Na recessão, os consumidores
endividados tentarão racionalmente aumentar a sua poupança,
com medo do desemprego e da
perda de riqueza. As empresas
também racionalmente tentarão
contrair os investimentos para diminuir a alavancagem. Se cada
unidade quer diminuir seu déficit
corrente, o resultado será o agravamento da situação patrimonial
do conjunto e a deterioração da
capacidade coletiva de servir os
compromissos correntes.
Quando há sinais de que isso
possa ocorrer, os bancos começam
a ser mais cautelosos na concessão de empréstimos. Os riscos aumentam para credores e devedores finais. Para estes, as condições
de cobertura dos compromissos
assumidos se degrada. Para os
credores, a preocupação maior
vem da "perda de qualidade" dos
ativos. Nesse ambiente, os agentes
racionais se lançam à busca desesperada de maior liquidez, tentando reajustar os seus fluxos de
despesas e a composição de seus
estoques de riqueza.
A busca coletiva da poupança e
da liquidez é uma corrida de derrotados e só pode resultar na contração do gasto agregado e, num
primeiro momento, na elevação
das taxas de juros, reflexo da resistência de todos em abandonar
o dinheiro, ou seja, a riqueza sob
a forma líquida.
O dinheiro, diga-se de passagem, revela aqui, de forma brutal,
o seu caráter totalitário e suas divergências com os esforços desenvolvidos para demonstrar a sua
"neutralidade", suplício das utopias teóricas fundadas no comportamento otimizador de agentes racionais utilitaristas.

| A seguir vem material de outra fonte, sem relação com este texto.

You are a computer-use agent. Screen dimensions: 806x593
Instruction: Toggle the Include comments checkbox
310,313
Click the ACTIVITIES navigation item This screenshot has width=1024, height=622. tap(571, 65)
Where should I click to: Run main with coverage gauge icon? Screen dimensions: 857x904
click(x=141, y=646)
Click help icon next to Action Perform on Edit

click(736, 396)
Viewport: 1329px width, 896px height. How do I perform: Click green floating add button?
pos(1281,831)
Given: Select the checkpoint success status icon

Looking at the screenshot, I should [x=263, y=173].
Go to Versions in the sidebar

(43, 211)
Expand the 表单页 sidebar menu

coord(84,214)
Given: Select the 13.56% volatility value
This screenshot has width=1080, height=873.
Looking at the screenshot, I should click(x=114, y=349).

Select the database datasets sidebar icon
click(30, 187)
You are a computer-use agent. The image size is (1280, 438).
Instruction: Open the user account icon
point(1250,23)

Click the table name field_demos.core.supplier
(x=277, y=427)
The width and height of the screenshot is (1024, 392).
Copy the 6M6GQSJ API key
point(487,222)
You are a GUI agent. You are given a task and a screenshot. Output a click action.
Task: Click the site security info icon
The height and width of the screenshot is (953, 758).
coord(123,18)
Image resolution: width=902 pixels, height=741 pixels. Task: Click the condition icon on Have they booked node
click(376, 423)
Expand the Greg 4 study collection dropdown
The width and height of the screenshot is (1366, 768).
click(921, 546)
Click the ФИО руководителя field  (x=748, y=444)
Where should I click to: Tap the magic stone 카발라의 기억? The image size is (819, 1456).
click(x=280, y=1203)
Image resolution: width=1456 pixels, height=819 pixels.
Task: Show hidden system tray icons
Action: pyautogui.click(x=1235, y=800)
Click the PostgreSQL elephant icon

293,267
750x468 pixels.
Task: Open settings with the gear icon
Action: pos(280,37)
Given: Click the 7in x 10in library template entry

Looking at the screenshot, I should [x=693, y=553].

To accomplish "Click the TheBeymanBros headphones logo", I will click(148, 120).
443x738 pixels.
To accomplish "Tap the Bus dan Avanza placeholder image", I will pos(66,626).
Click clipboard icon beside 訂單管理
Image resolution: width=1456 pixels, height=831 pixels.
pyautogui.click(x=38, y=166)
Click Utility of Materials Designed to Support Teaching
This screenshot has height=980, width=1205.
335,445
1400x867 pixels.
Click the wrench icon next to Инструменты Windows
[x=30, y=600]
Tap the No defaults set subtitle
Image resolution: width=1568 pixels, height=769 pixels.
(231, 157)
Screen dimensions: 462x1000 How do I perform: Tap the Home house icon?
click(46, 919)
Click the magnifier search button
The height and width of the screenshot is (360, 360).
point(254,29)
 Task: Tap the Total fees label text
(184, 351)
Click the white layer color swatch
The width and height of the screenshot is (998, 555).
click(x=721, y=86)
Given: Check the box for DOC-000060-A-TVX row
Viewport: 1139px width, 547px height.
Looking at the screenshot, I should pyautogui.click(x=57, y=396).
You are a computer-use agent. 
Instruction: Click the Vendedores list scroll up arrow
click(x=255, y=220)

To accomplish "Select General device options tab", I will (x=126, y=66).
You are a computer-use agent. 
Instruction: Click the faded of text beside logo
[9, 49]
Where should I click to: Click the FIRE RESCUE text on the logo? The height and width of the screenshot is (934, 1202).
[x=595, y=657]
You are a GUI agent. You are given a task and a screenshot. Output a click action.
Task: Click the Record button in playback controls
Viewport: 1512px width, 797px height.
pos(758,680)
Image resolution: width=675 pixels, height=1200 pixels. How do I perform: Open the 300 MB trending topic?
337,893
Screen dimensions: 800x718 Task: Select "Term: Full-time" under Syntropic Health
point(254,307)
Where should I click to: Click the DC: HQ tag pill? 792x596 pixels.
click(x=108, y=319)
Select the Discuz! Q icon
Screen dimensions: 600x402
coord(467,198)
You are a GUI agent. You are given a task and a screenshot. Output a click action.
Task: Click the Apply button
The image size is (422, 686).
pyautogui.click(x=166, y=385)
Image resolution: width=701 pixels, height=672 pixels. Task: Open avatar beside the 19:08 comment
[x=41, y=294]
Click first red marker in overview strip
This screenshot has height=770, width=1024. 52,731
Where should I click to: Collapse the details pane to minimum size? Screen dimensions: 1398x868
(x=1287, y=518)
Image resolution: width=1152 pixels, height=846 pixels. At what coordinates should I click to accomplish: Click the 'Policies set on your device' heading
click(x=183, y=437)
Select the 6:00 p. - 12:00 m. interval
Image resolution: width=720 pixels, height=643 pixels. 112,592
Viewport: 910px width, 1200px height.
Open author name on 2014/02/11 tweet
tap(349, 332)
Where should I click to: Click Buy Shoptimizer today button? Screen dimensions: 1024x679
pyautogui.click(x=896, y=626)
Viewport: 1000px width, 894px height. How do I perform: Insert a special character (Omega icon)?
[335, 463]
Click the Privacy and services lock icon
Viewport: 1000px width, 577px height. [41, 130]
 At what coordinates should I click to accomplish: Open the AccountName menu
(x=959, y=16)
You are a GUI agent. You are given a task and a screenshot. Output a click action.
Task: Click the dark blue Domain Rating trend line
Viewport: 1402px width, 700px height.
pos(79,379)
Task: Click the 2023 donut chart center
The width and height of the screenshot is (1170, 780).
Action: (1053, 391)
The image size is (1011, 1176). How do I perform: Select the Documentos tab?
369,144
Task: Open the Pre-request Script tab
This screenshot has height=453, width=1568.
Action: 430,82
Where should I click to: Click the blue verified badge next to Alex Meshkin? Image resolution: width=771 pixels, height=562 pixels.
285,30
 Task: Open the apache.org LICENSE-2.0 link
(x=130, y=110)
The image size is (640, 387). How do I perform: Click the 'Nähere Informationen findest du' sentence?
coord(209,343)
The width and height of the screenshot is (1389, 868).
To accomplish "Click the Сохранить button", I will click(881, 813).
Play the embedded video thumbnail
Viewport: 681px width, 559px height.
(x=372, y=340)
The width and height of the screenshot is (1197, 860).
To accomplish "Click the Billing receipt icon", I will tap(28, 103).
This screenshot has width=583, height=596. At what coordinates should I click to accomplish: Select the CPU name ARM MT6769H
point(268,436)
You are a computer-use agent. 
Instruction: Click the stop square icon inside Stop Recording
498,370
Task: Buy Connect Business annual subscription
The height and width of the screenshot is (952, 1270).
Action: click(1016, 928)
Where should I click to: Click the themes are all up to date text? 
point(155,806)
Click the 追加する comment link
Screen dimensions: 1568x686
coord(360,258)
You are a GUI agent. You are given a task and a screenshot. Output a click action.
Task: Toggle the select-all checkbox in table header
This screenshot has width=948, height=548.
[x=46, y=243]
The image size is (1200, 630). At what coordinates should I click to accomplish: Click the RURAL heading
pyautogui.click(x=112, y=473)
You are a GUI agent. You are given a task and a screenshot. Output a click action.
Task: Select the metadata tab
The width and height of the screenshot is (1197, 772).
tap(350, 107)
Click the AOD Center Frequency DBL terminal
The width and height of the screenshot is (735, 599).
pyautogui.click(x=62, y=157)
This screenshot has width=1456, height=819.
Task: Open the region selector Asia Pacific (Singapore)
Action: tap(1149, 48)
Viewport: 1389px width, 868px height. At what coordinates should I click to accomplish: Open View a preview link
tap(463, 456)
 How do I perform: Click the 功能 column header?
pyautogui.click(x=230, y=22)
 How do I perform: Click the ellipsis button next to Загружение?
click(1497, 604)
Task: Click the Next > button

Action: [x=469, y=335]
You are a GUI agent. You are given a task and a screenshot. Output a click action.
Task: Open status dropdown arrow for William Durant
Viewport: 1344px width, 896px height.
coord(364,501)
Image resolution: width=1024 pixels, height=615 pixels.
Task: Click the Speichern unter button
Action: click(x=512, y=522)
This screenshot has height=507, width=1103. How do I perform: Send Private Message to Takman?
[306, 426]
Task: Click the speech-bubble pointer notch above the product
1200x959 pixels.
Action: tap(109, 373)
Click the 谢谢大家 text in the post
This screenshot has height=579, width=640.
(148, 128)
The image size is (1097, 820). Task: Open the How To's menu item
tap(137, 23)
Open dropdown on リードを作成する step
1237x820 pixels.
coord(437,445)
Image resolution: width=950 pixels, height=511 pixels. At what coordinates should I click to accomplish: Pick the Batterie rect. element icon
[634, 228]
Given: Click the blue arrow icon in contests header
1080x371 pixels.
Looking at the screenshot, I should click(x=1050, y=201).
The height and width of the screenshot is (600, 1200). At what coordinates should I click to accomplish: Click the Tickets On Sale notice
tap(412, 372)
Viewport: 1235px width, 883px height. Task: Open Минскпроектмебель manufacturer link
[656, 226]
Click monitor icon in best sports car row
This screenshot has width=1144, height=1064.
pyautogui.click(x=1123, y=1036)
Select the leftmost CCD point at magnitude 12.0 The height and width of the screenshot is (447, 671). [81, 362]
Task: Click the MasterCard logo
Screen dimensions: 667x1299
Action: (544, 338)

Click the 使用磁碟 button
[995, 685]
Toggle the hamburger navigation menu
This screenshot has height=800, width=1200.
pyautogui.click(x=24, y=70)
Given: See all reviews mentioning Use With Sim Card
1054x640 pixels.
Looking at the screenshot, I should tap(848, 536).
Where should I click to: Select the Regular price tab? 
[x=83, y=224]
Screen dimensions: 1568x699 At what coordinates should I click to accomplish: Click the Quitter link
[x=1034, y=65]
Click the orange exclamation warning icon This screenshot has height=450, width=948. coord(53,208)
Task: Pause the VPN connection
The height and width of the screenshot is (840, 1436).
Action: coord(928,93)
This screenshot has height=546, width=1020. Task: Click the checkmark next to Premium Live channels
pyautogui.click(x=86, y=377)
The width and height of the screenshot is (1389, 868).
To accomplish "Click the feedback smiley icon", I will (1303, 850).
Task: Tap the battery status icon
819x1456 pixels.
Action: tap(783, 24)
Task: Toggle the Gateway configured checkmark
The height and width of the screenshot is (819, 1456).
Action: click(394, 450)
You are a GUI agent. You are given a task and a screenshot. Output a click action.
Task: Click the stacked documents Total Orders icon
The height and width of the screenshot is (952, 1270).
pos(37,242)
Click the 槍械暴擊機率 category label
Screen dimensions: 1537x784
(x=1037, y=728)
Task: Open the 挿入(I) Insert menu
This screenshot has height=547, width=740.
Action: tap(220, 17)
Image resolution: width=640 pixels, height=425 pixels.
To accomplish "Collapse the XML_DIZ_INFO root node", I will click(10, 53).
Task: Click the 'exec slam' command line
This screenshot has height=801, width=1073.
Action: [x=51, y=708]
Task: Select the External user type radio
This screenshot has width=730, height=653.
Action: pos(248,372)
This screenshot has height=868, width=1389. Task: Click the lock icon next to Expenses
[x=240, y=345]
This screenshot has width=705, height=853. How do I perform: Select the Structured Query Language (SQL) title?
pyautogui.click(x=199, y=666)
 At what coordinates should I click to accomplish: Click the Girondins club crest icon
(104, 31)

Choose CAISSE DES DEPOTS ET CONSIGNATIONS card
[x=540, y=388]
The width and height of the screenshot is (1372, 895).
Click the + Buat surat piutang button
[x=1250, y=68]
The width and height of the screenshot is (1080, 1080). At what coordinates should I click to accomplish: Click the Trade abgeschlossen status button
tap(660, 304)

Na América, ninguém duvida
de que Greenspan tomaria as providências necessárias, injetando
dinheiro nas reservas bancárias e
reduzindo os juros, o que fez,
aliás, em 1987. Mas hoje, ao contrário de 87, o dólar vem sofrendo
forte valorização, sustentada pelo
fluxo de capitais para os Estados
Unidos. Agora é preciso levar em
conta a reação dos europeus e japoneses, que, atraídos pelos diferenciais de juros, têm muito dinheiro aplicado em dólar. É bom
ficar de olho especialmente no
comportamento dos bancos estrangeiros, que vêm abastecendo
com grandes volumes o mercado
interbancário americano.
Luiz Gonzaga Belluzzo, 57, é professor
titular de Economia da Unicamp (Universidade de Campinas). Foi chefe da Secretaria Especial de Assuntos Econômicos
do Ministério da Fazenda (governo Sarney) e secretário de Ciência e Tecnologia
do Estado de São Paulo (governo Quércia).